◆ Problem: Exact reproduction is required for the lines below starting at the line with "Given: Open Explorer" and ending at the line with "Task: Expand CJ's reply options chevron", both included. No other lines, and no pictures.

◆ Recorded data:
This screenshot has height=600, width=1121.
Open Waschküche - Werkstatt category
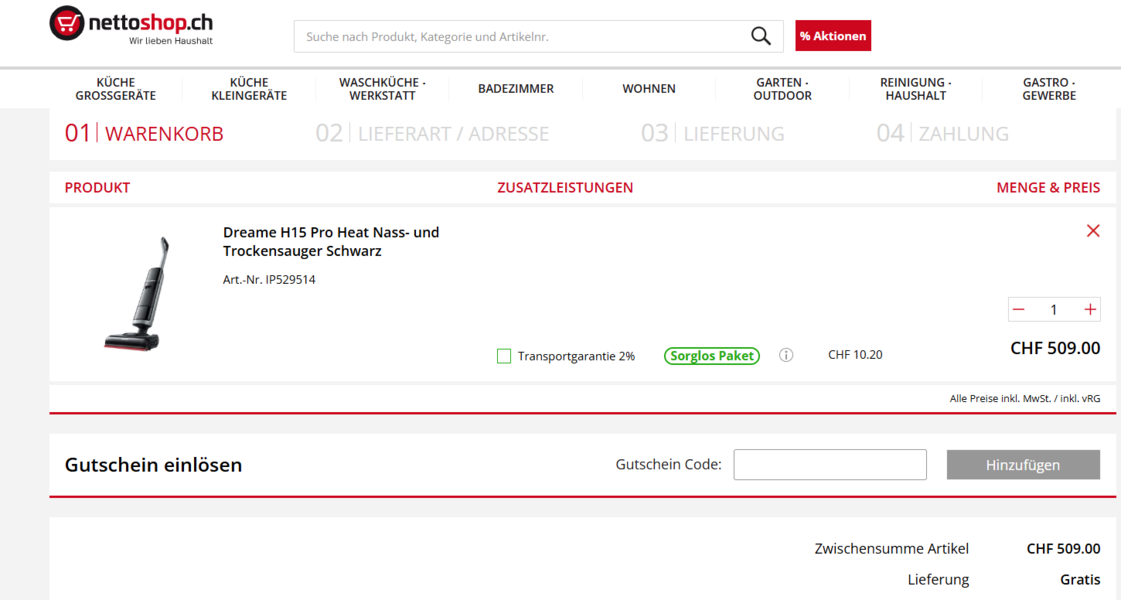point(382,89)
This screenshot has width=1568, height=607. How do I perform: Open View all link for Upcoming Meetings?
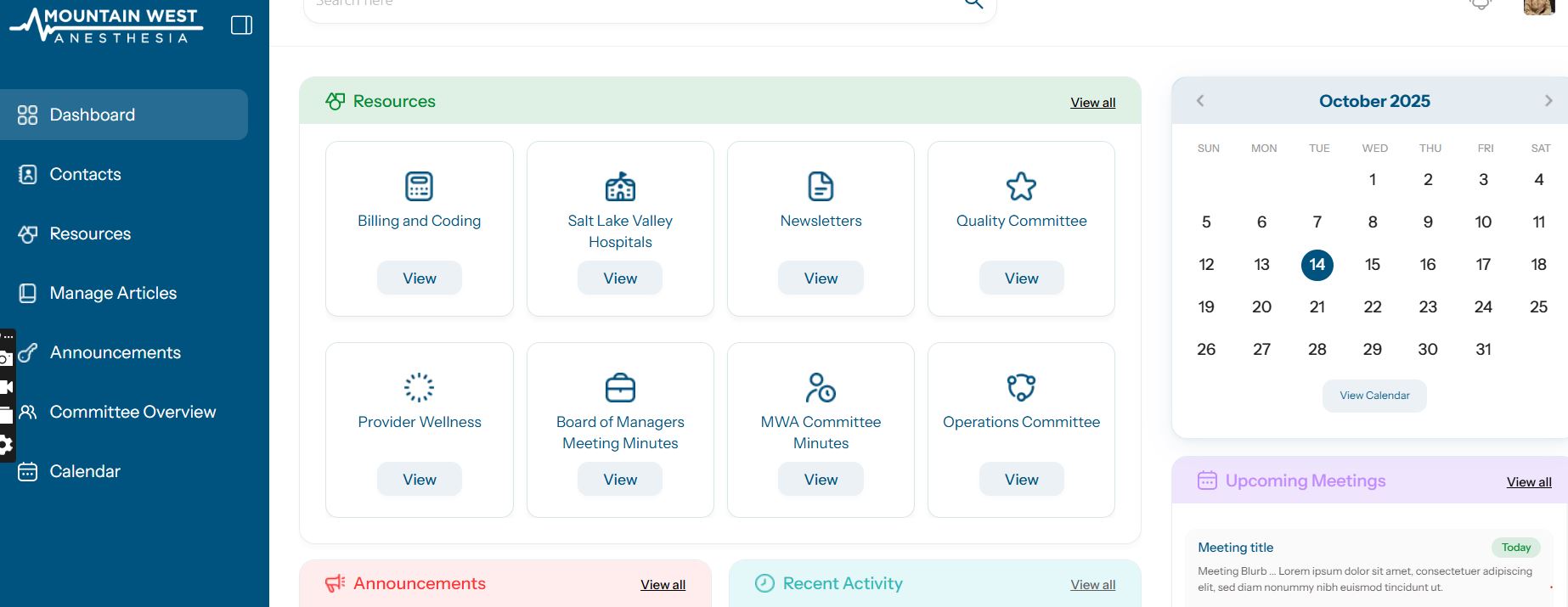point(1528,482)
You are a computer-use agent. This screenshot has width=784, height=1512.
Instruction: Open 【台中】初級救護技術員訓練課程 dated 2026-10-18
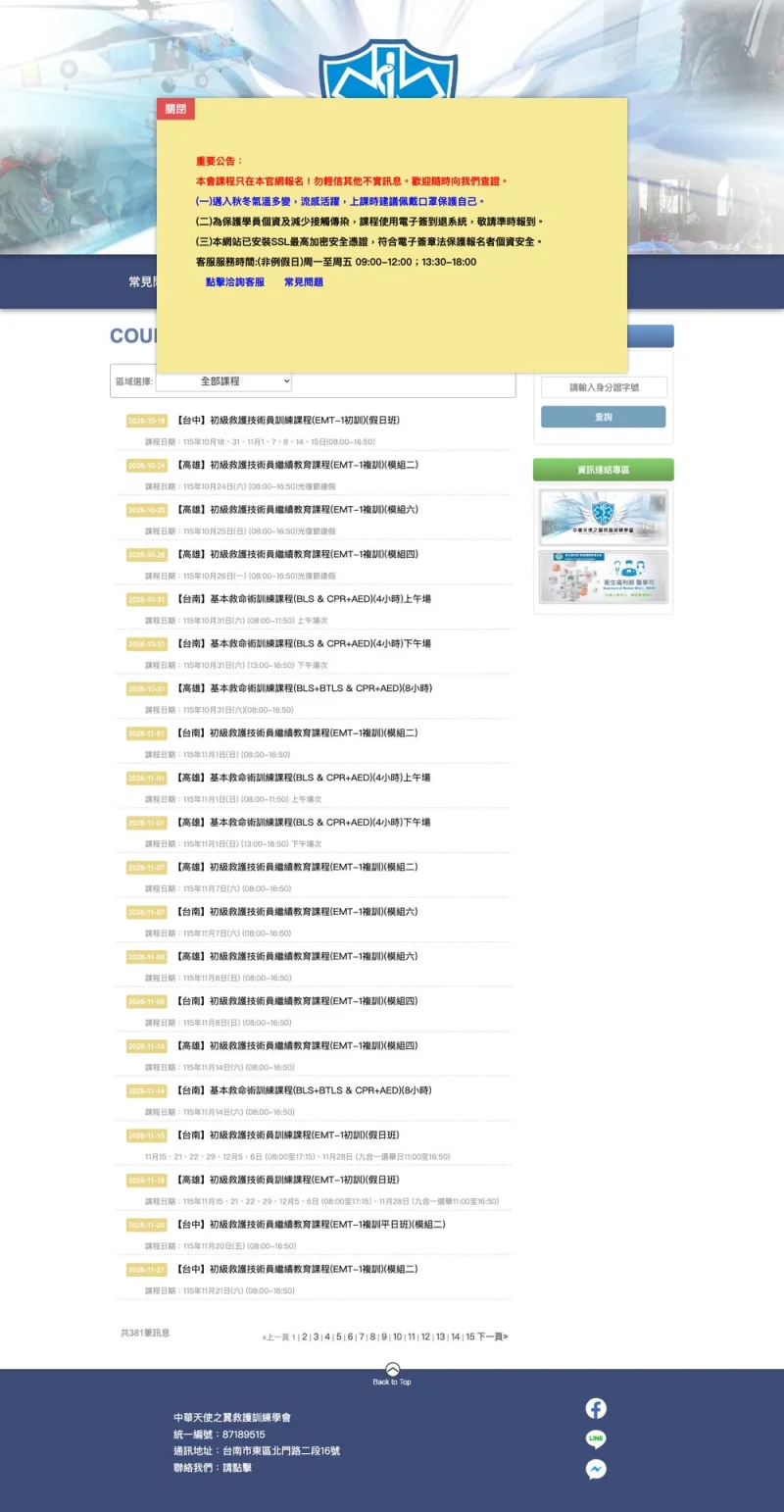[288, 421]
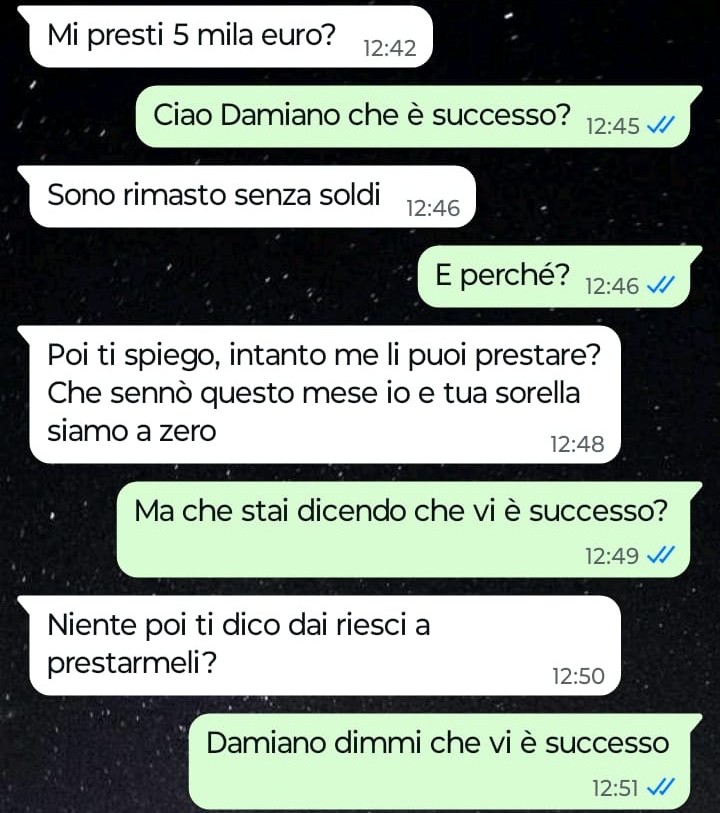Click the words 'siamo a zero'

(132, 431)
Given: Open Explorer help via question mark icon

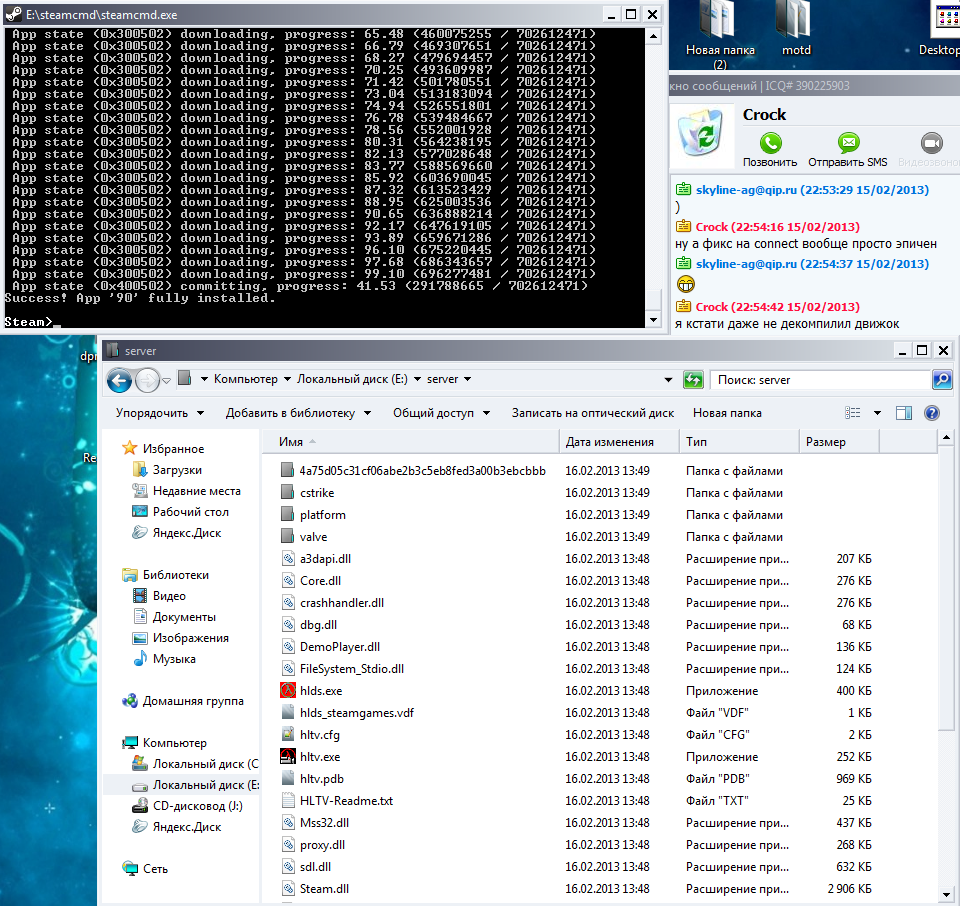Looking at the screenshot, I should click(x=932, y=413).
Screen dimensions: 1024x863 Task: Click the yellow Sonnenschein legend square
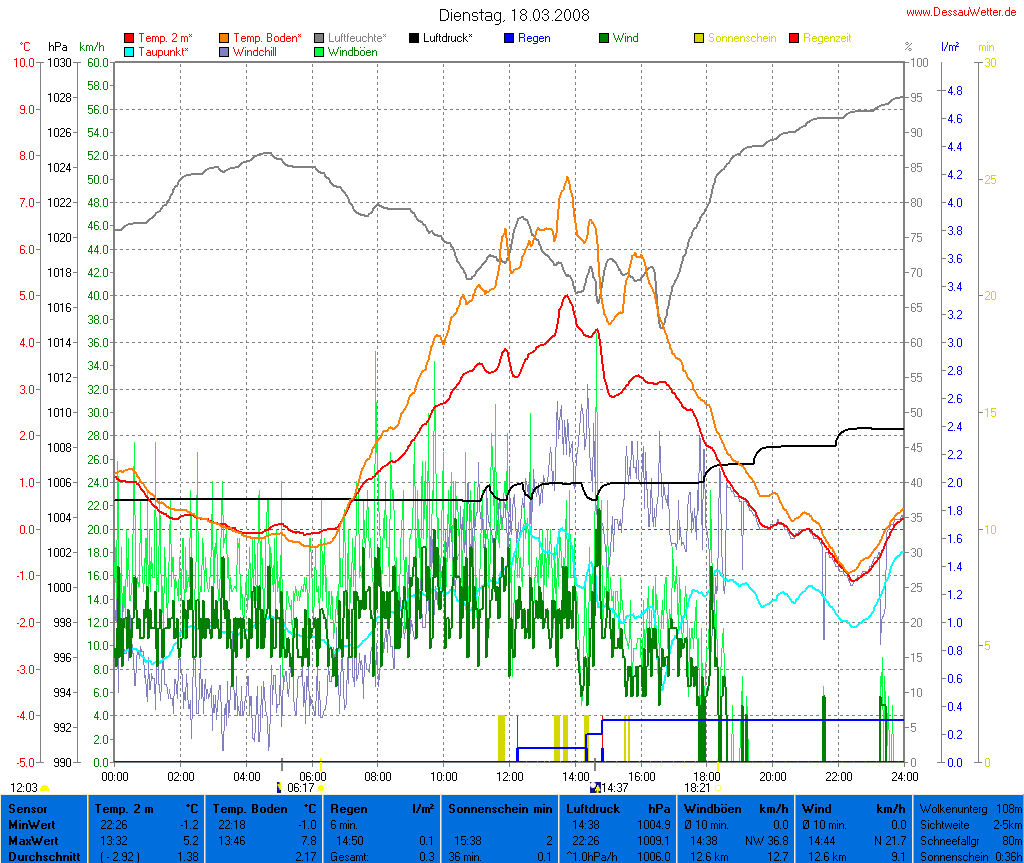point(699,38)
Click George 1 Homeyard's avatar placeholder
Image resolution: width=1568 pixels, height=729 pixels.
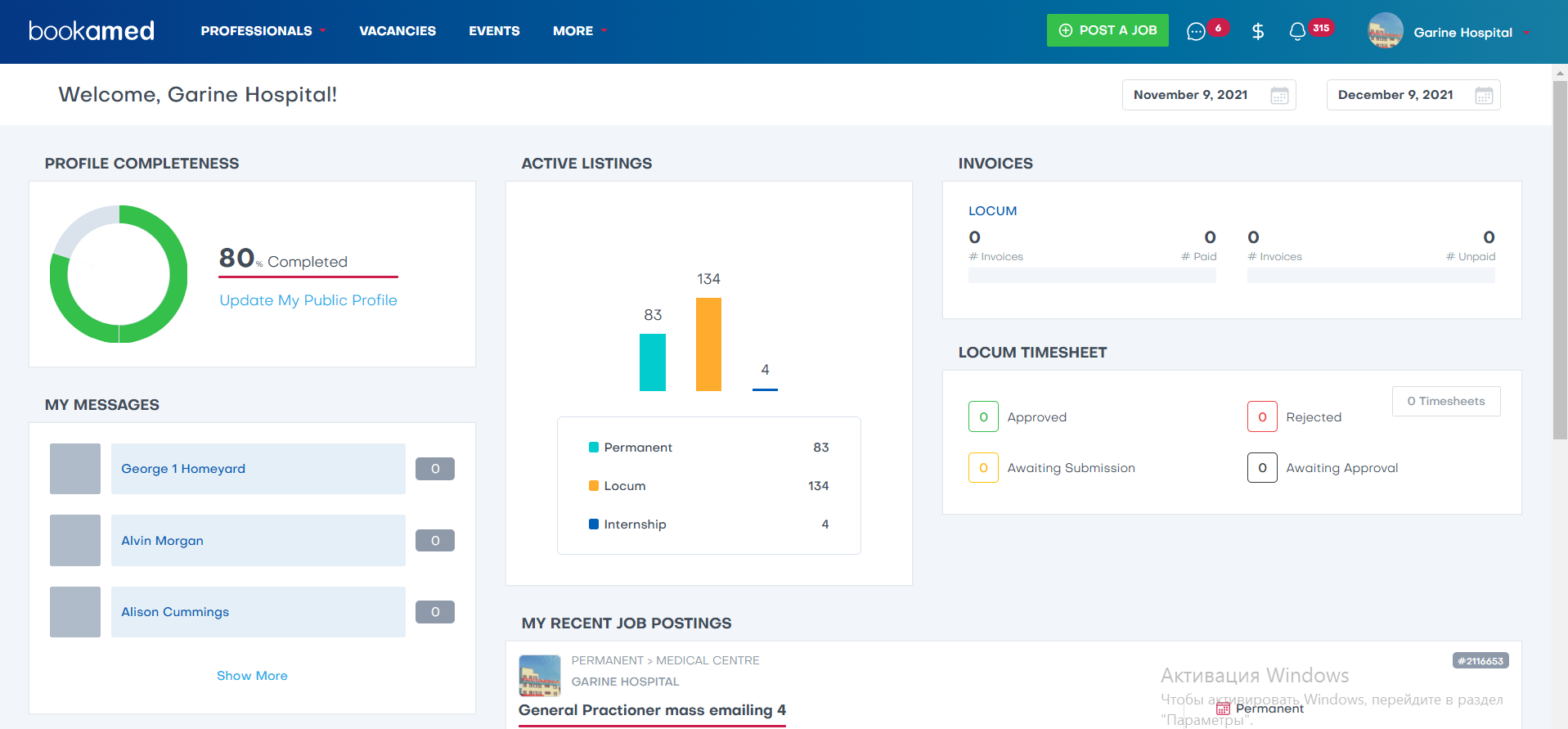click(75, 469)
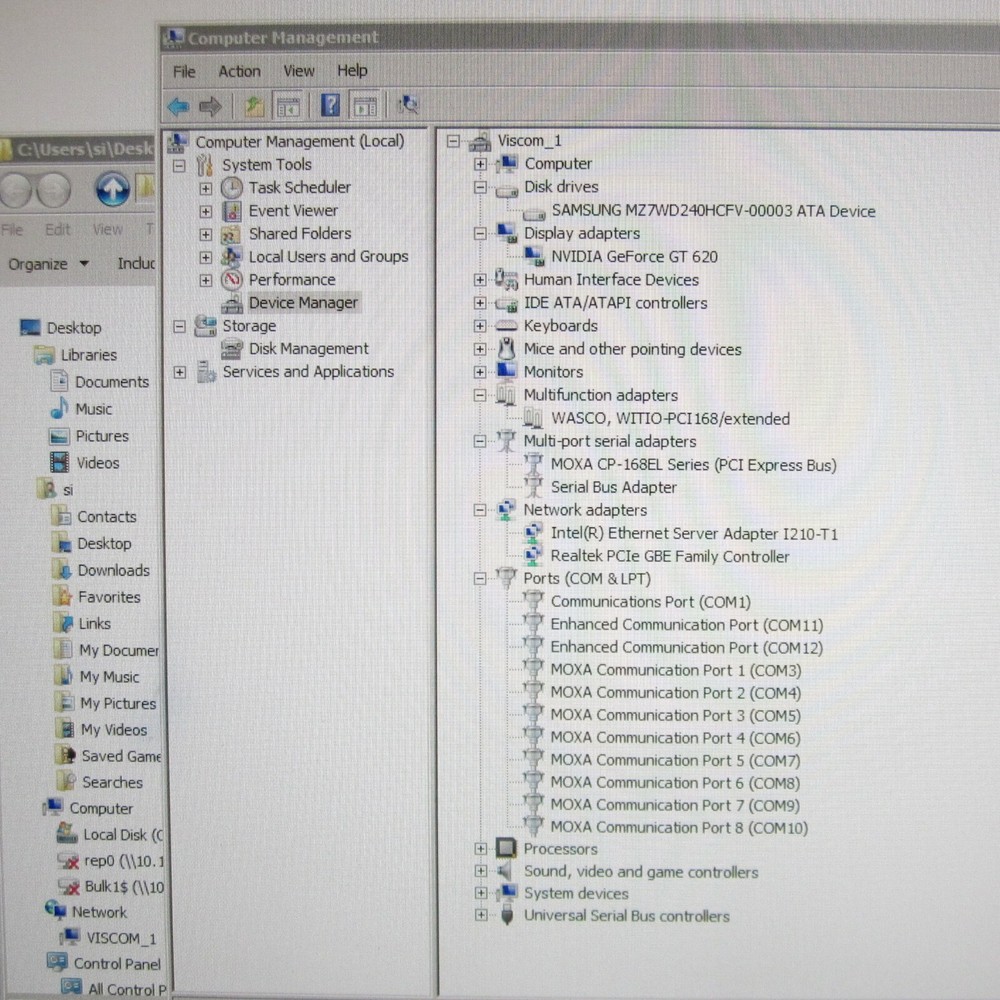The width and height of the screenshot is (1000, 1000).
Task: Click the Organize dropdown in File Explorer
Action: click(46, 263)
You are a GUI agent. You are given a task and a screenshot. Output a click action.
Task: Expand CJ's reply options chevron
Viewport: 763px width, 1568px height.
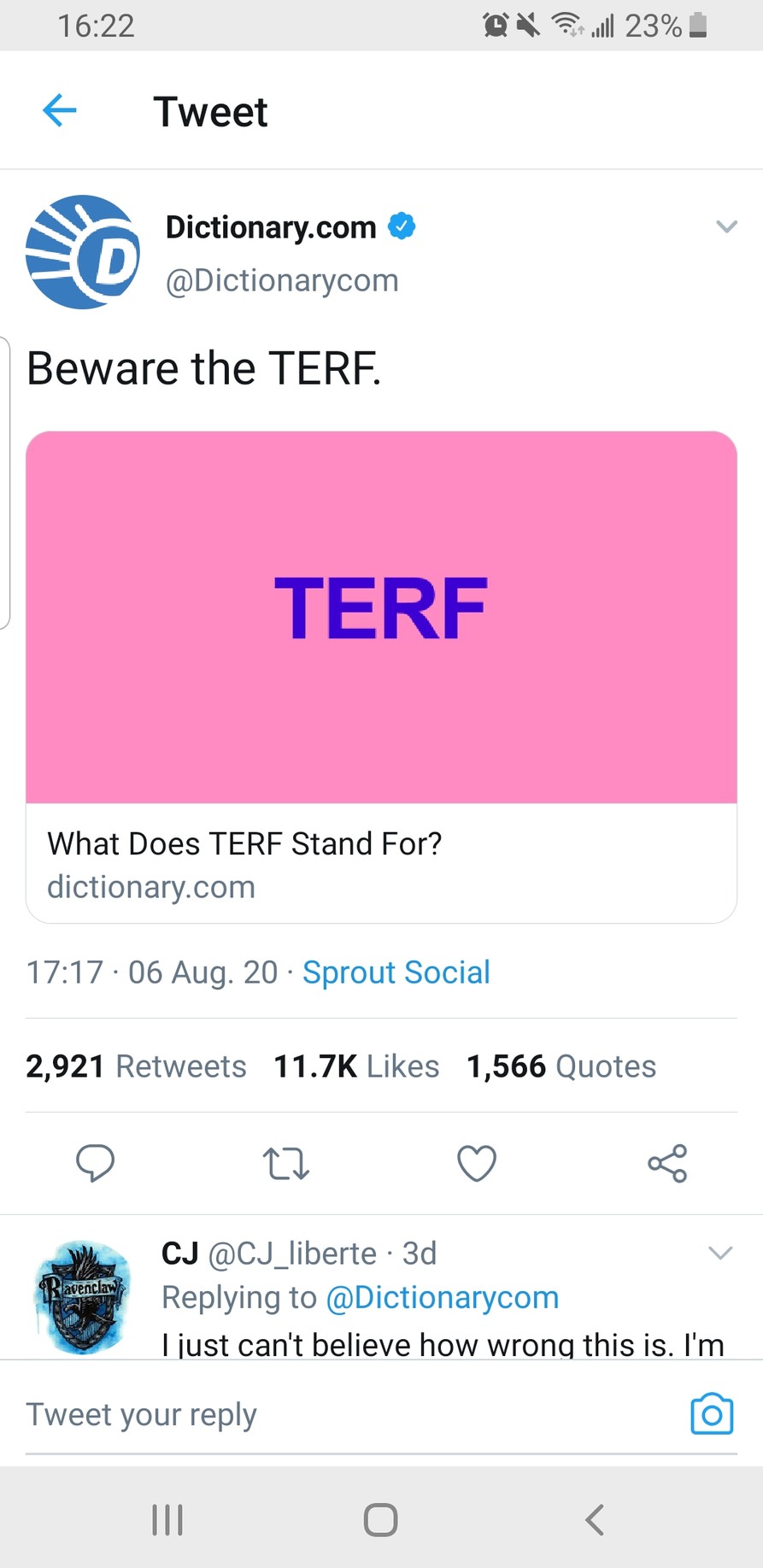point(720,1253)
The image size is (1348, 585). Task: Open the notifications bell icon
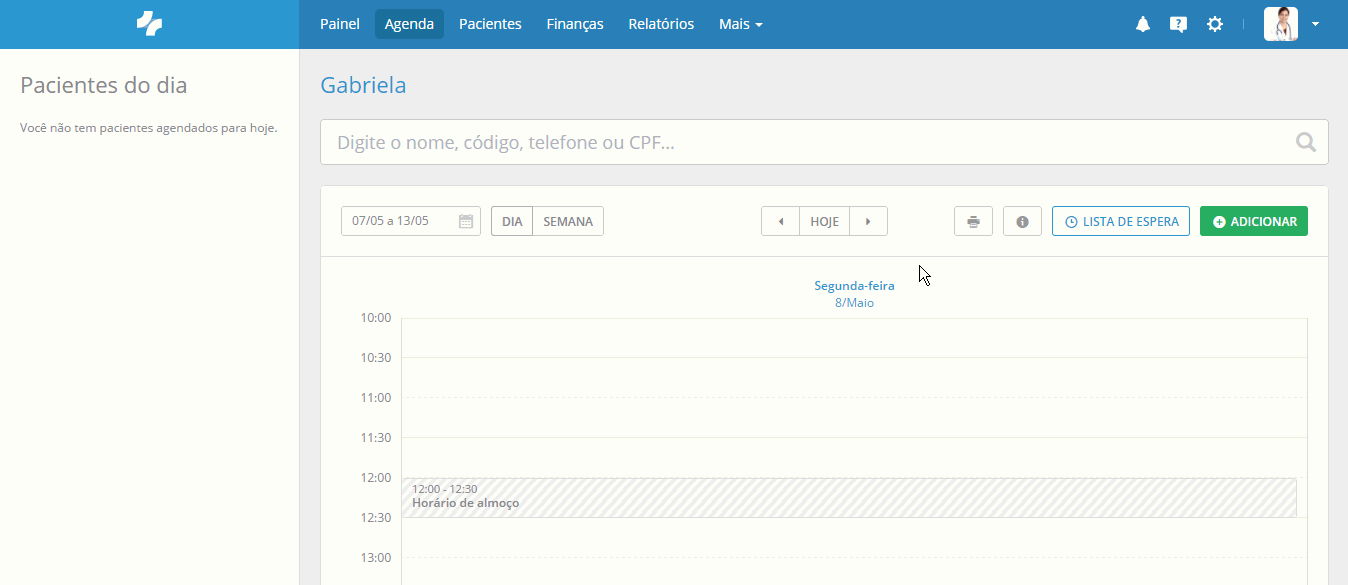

◆ Solved exercise:
Given: Open Explorer help via question mark icon

Looking at the screenshot, I should click(x=932, y=413).
Screen dimensions: 1024x863 Task: Click the yellow Sonnenschein legend square
point(699,38)
Click George 1 Homeyard's avatar placeholder
Image resolution: width=1568 pixels, height=729 pixels.
click(75, 469)
The width and height of the screenshot is (1000, 1000).
Task: Click the Organize dropdown in File Explorer
Action: click(46, 263)
You are a GUI agent. You are given a task and a screenshot. Output a click action.
Task: Expand CJ's reply options chevron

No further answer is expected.